+++ SEITENAUSZUG

Können wir etwas von Maria Magdalene lernen, wenn wir Sorgen und Schwierigkeiten gegenüberstehen, die anscheinend unsere Kräfte übersteigen? Wenn wir uns nur auf unsere Schwächen und Grenzen konzentrieren, könnten Angst und Unsicherheit uns lähmen. Aber wenn wir das in unserer Macht Stehende tun, und dann darauf vertrauen, dass Jehova sich um alles andere kümmern wird, werden wir mehr erreichen, als wir uns vorstellen können (2. Korinther 12:10; Philipper 4:13). Und das Wichtigste ist: Dann wird sich Jehova über uns freuen. Bestimmt hat er sich über Maria gefreut, denn er hat sie auf ungewöhnliche Art und Weise belohnt.
„Ich hab den Herrn gesehen!“
Der Mann, der vor Maria stand, war kein Gärtner. Er war früher ein Zimmermann gewesen, dann ein Lehrer und dann Marias Herr, den sie so liebte. Aber sie erkannte ihn nicht und wollte schon fortgehen. Maria wäre nicht im Traum darauf gekommen, wer er in Wirklichkeit war: Jesus war als mächtiges Geistgeschöpf auferweckt worden. Nun erschien er in Menschengestalt, aber nicht in dem Körper, den er zuvor gehabt hatte. In den ereignisreichen Tagen nach seiner Auferstehung wurde er oft nicht erkannt, nicht mal von denen, die mit ihm gut vertraut waren (Lukas 24:13-16; Johannes 21:4).
Wie gab sich Jesus Maria zu erkennen? Es war die Art wie er ein einziges Wort sagte: „Maria!“ Sie wirbelte herum und rief ein vertrautes hebräisches Wort, das sie zweifellos schon unzählige Male für ihn benutzt hatte: „Rabbuni!“ Es war ihr geliebter Lehrer! Außer sich vor Freude hielt sie ihn fest und wollte ihn nicht mehr loslassen (Johannes 20:16).
„Hör auf, dich an mich zu klammern“, sagte er, weil er wusste, was sie dachte. Wir können uns vorstellen, wie freundlich er diese Worte sagte, vielleicht mit einem warmen Lächeln, während er sich sanft aus ihrem Griff befreite und ihr versicherte: „Ich bin ja noch nicht zum Vater aufgefahren“. Für ihn war noch nicht die Zeit gekommen, in den Himmel zurückzukehren. Es gab immer noch etwas auf der Erde für ihn zu tun und er wünschte sich Marias Hilfe dabei. Natürlich war Maria ganz Ohr, als er sagte: „Geh zu meinen Brüdern und richte ihnen aus: ‚Ich fahre auf zu meinem Vater und eurem Vater und zu meinem Gott und eurem Gott‘“ (Johannes 20:17).
Maria war eine der Ersten, die den auferstandenen Jesus sehen durfte und jetzt wurde ihr sogar anvertraut, diese gute Nachricht auch anderen zu erzählen. Was für ein Auftrag von ihrem Herrn! Stellen wir uns vor, wie sie voller Freude und Eifer darauf brannte, die anderen Jünger zu sehen. Völlig außer Atem brachte sie die Worte hervor, die sicherlich noch lange in ihr und den anderen nachhallten: „Ich hab den Herrn gesehen!“ Sie erzählte ihnen alles, was Jesus ihr gesagt hatte, und die Worte sprudelten nur so aus ihr heraus (Johannes 20:18). Ihr Bericht ergänzte das, was die Jünger von den anderen Frauen gehört hatten, die zu Jesu leerem Grab gegangen waren (Lukas 24:1-3, 10).

++++++
+++ BEREITGESTELLTE ANGABEN

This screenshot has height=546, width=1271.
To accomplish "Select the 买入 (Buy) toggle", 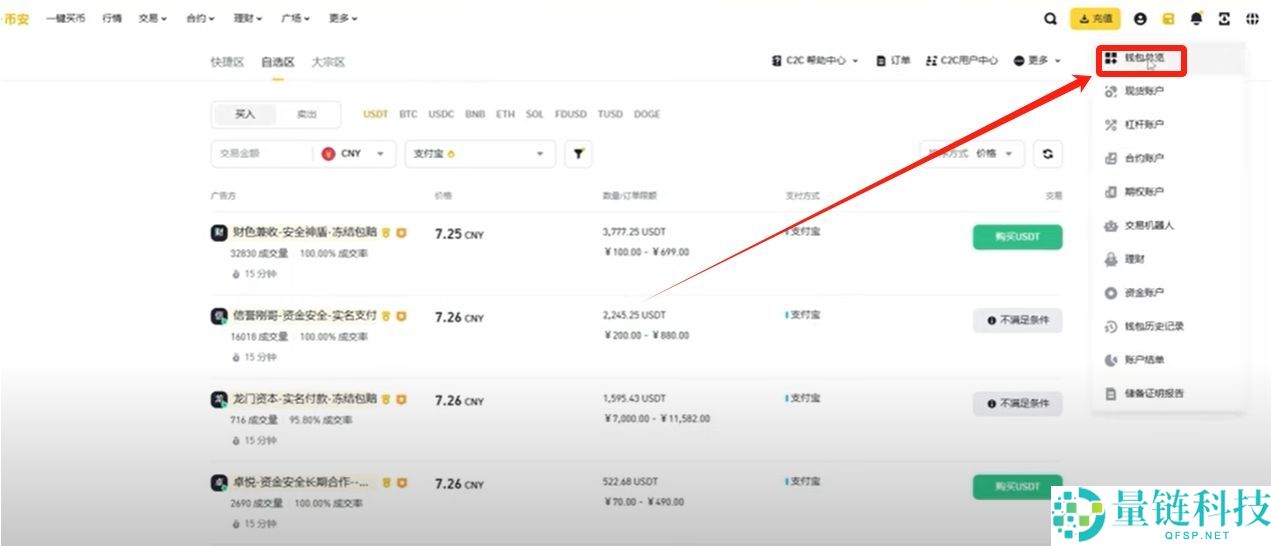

++++++

Schreiben Sie aus dem Seitenauszug über Maria Magdalene den Abschnitt wortgetreu ab, beginnend bei „Wie gab sich“ und endend bei „loslassen (Johannes 20:16).“. Das Material steht für sich und ist nicht Teil des Seitenauszugs.

▸ **ERGEBNIS**
Wie gab sich Jesus Maria zu erkennen? Es war die Art wie er ein einziges Wort sagte: „Maria!“ Sie wirbelte herum und rief ein vertrautes hebräisches Wort, das sie zweifellos schon unzählige Male für ihn benutzt hatte: „Rabbuni!“ Es war ihr geliebter Lehrer! Außer sich vor Freude hielt sie ihn fest und wollte ihn nicht mehr loslassen (Johannes 20:16).